### [PASSAGE FOR REVIEW]
____________

How to cite this URL:
Garg RK, Malhotra HS, Kumar V, Jain A, Goel M, Prakash V, Kumar S, Kohli N. Multiple nerve abscesses: An unusual manifestation of lepra reaction in a patient with borderline leprosy. Neurol India [serial online] 2016 [cited 2017 Nov 21];64:1326-8. Available from: http://www.neurologyindia.com/text.asp?2016/64/6/1326/193787


Leprosy is still one of the common and treatable causes of peripheral neuropathy in many resource-constrained countries including India. Official figures from 103 countries from 5 World Health Organization regions show the global registered prevalence of leprosy to be at 180,618 at the end of 2013; during the same year, 215,656 new cases were reported.[1]

Leprosy is characterized by a triad of hypoesthetic skin lesions, thickened peripheral nerves, and positive skin smear for Mycobacterium leprae. In leprosy, all functions of a peripheral nerve (sensory, motor, and autonomic) are impaired. Sensory functions are most severely and universally impaired. Different patterns of nerve involvement are seen in different types of leprosy. In tuberculoid leprosy, involvement of small cutaneous nerves of cooler parts of the body leads to a patchy sensory loss. Disease is restricted to the territory of single nerve trunk. In lepromatous leprosy, there is a widespread and extensive involvement. Patients with lepromatous leprosy usually have symmetrical, distal peripheral neuropathy. Damage to nerve trunks may initially be in the pattern of mononeuritis multiplex but later becomes bilaterally symmetric. Borderline leprosy has a very high propensity to involve multiple nerve trunks, producing a picture akin to mononeuritis multiplex. Usually, peroneal and posterior tibial nerves in the lower limbs, and ulnar nerve in the upper limbs, are most frequently affected.[2],[3] In fact, leprosy, in India, is still the most frequent cause of mononeuritis multiplex.

During the course of leprosy, immunologically mediated exacerbations of inflammation, known as reactions, occur in up to 25% of patients with paucibacillary leprosy, and in as much as 40% in multibacillary leprosy.[4],[5] Nerve abscesses are infrequently observed complications of tuberculoid and borderline leprosy. Most of incidences of nerve abscesses have been observed in the form of isolated case reports.[6],[7]

We report an unusual case of a patient suffering from leprosy presenting with multiple abscesses of the median nerve as a manifestation of reversal reaction.

____________

### [EXERCISES]
1) Output the stretch of the leprosy passage that begins at the words "We report an" and stops after the words "of reversal reaction.".
2) Translate this sentence from the leprosy passage into Spanish: "Sensory functions are most severely and universally impaired."
The entries that come next are separate material and have no connection to the leprosy passage.

### [Pixel coordinate grounding data]
____________

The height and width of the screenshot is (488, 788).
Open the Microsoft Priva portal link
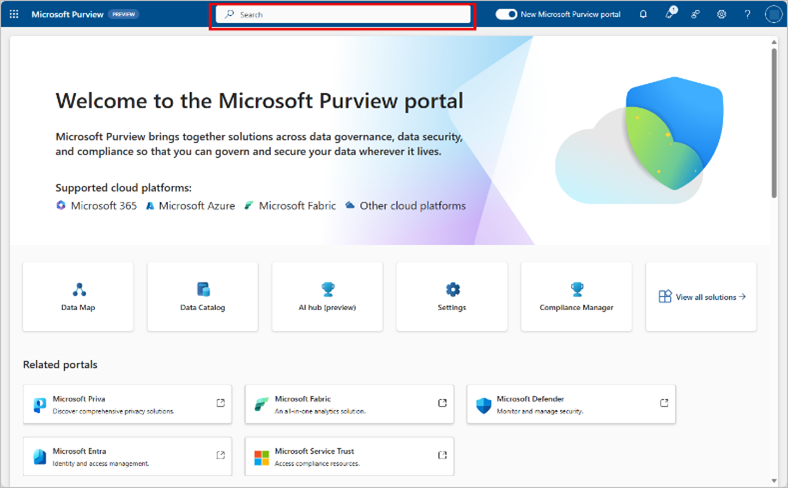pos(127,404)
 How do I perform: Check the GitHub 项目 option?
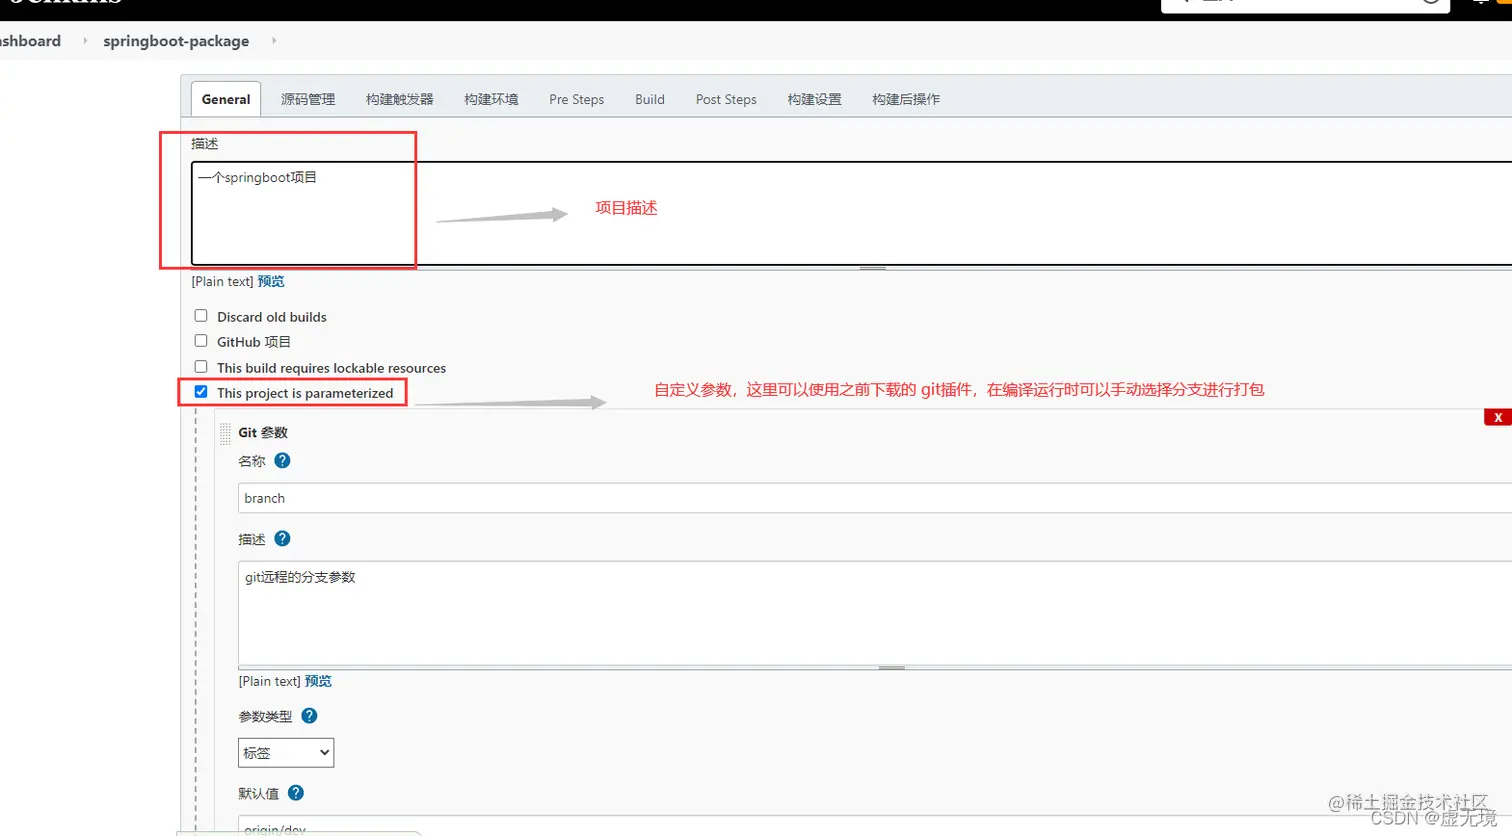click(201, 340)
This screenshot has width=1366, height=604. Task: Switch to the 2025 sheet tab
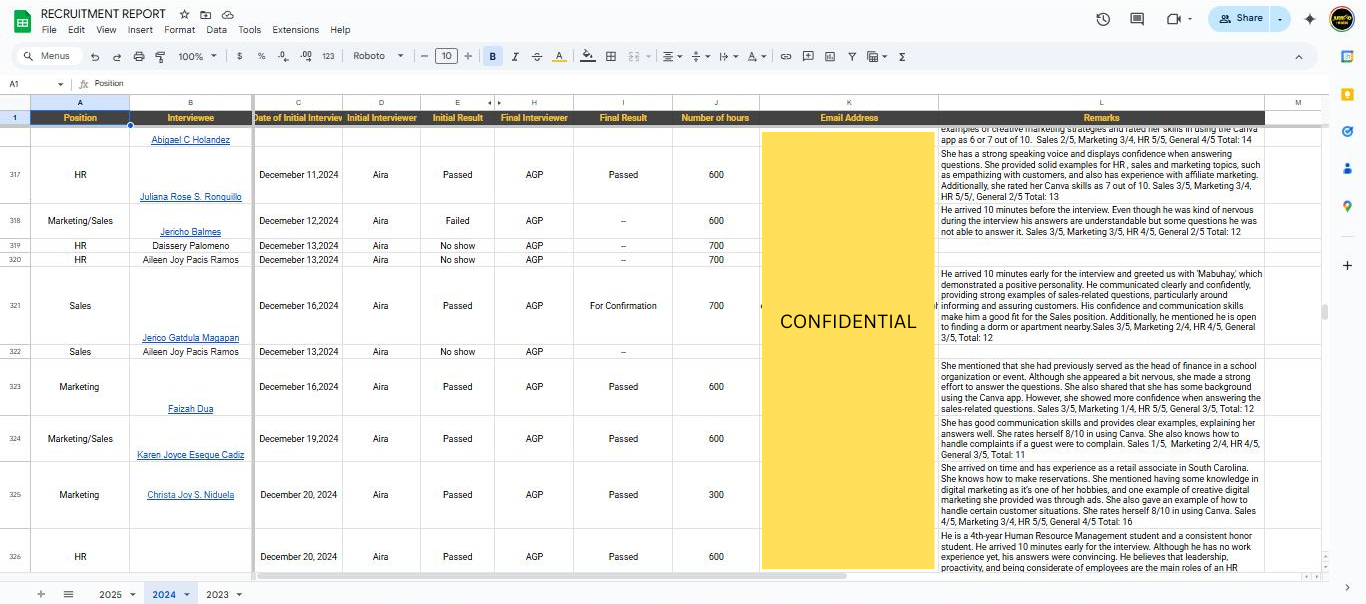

____________

### [ANSWERS TO THE PROBLEMS]
1)
We report an unusual case of a patient suffering from leprosy presenting with multiple abscesses of the median nerve as a manifestation of reversal reaction.

2) Las funciones sensitivas son las que se ven afectadas de forma más grave y universal.